Abstract

This paper was originally written as a keynote speech for a specific occasion, an international forum that was held by the Presbyterian Church in Taiwan (PCT) in Taipei in February 2001, to discuss Taiwan's international status in the post-Cold War era. The PCT is known as a strong advocate of Taiwan independence and democratization, and I had this specific audience in mind in organizing this paper. My concern was that the independence advocacy that had aptly expressed people's aspirations in the democratization movement under the iron-fist rule of KMT was being subsumed, as Taiwan polity was Taiwanized and democratized, into a banal statist discourse. This discourse, I am afraid, has distanced itself from its original popular source and become the elite politicians' discourse, indifferent to the everyday life and security of the people in Taiwan.
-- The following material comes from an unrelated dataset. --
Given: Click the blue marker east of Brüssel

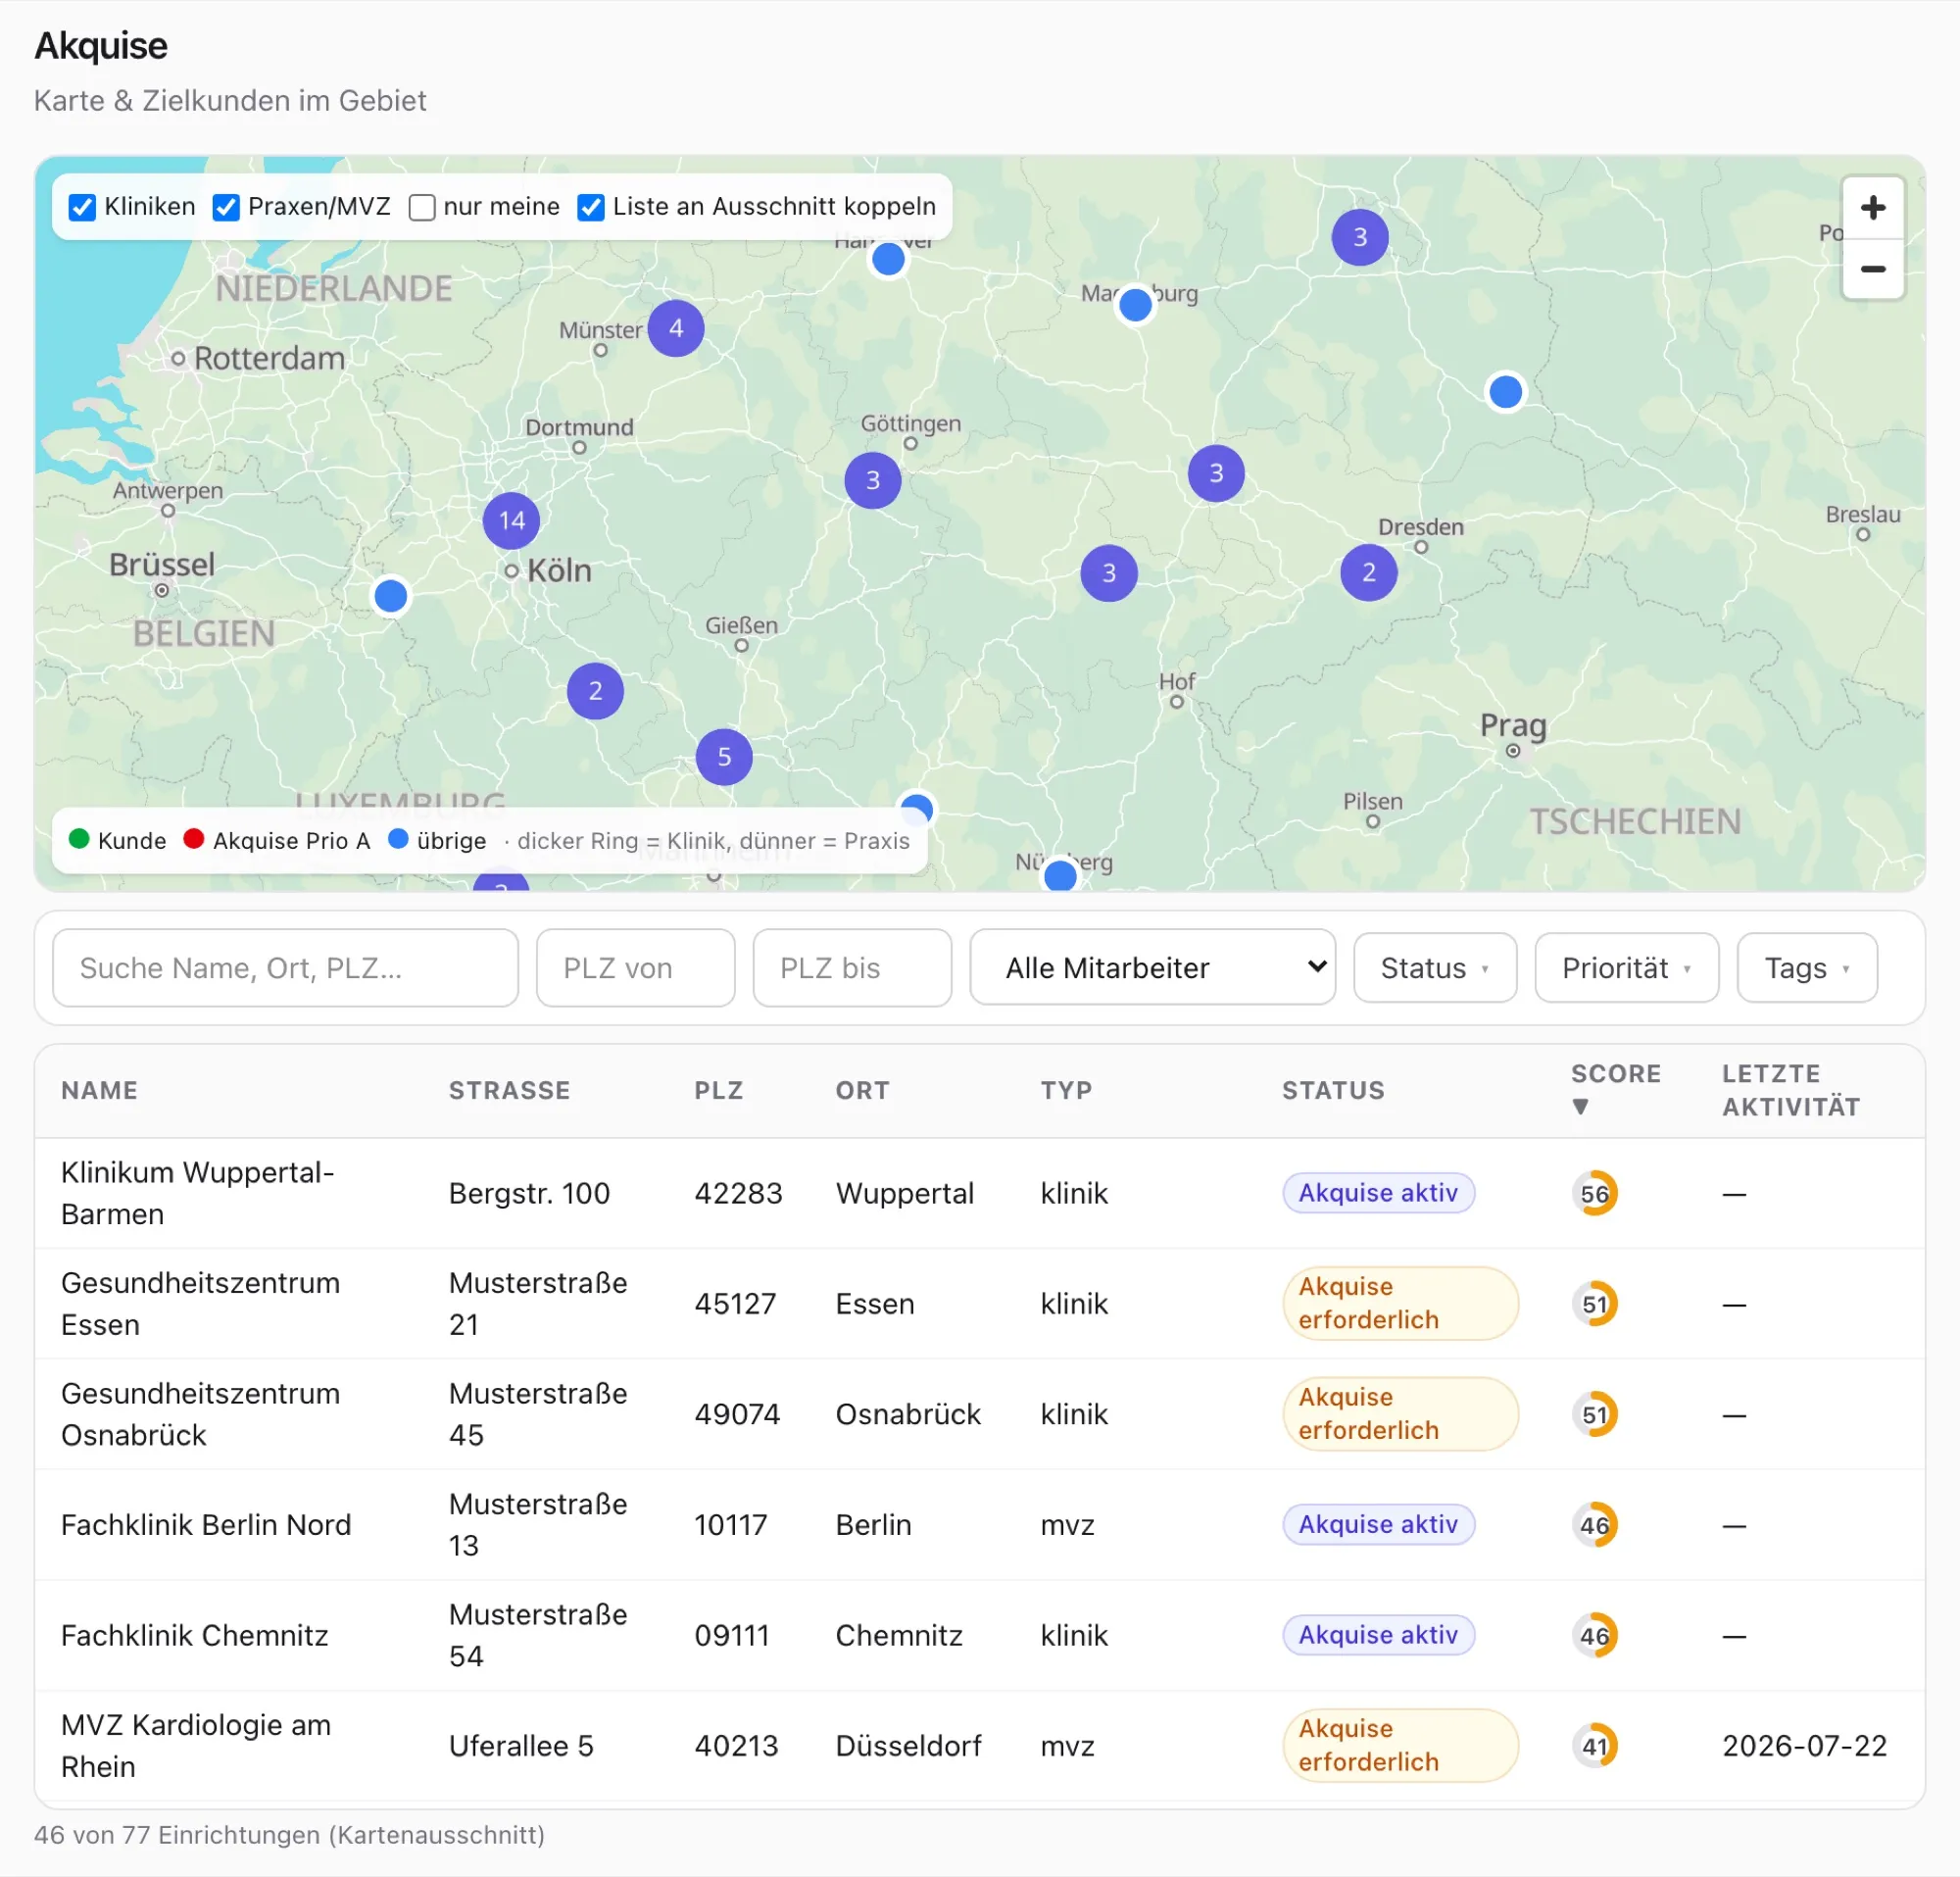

I approached this problematic from the perspective of 'people's security', which I discussed in my previous essay on the topic in Inter-Asia Cultural Studies , vol. 2, no. 1. As the mutual relationships between East Asian countries had to be shaped overwhelming by the US Cold War rhetoric and material influences, discussing Taiwan with regard to the transition to the post-Cold War era required me to go, albeit in outline, into the basics of these relationships as well as the modes of US hegemony in this region both in the Cold War and post-Cold War settings. I felt that characterization of these diverse elements, if sketchy, was indispensable to discussing the topic, Taiwan today. At my friends' suggestion, I tried to revise the original paper to fit into the concerns of the general readership, with the different aspects mentioned more fully explained. However, I have found this difficult as it would require me to write a completely new article, or maybe a whole book. So I present this paper almost as it was written for the original PCT audience.